A run of data
----------

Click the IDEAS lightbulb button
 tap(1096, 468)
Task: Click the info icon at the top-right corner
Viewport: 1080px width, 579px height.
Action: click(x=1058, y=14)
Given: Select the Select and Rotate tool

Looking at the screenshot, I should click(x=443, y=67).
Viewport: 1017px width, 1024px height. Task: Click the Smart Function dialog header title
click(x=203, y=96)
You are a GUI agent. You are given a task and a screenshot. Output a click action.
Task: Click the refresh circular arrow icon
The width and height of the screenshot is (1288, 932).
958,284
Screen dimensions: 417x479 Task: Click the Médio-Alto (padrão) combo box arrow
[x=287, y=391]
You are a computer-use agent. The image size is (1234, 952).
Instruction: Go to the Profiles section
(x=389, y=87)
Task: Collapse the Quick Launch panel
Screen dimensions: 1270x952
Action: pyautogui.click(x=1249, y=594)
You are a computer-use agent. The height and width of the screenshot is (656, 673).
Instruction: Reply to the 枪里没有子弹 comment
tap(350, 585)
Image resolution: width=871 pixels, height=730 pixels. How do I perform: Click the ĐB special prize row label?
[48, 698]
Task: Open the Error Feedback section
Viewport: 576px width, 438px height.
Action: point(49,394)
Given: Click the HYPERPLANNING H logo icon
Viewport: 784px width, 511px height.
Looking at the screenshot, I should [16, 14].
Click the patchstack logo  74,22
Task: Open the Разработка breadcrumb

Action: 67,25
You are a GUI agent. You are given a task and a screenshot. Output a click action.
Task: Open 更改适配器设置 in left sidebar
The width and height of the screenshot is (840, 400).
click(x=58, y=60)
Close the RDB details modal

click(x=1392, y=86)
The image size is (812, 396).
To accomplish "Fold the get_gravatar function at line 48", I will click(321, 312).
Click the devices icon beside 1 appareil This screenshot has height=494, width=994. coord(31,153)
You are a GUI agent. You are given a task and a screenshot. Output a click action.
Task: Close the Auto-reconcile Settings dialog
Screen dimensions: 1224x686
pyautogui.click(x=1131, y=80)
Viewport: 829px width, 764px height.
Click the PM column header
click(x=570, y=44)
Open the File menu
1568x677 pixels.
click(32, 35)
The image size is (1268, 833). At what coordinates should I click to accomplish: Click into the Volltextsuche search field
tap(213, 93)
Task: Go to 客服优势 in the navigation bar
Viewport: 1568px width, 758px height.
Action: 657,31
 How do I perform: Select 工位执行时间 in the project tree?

----------

[DIRECTION]
Reproduce the data above from the line containing "The image size is (1268, 833)." through the end, with the requests left as they are, and offset every coordinate in the answers by adding 135 to it.

[COMPLETE RESPONSE]
The image size is (1268, 833). At what coordinates should I click to accomplish: Click into the Volltextsuche search field
tap(348, 228)
Task: Go to 客服优势 in the navigation bar
Viewport: 1568px width, 758px height.
Action: 792,166
 How do I perform: Select 工位执行时间 in the project tree?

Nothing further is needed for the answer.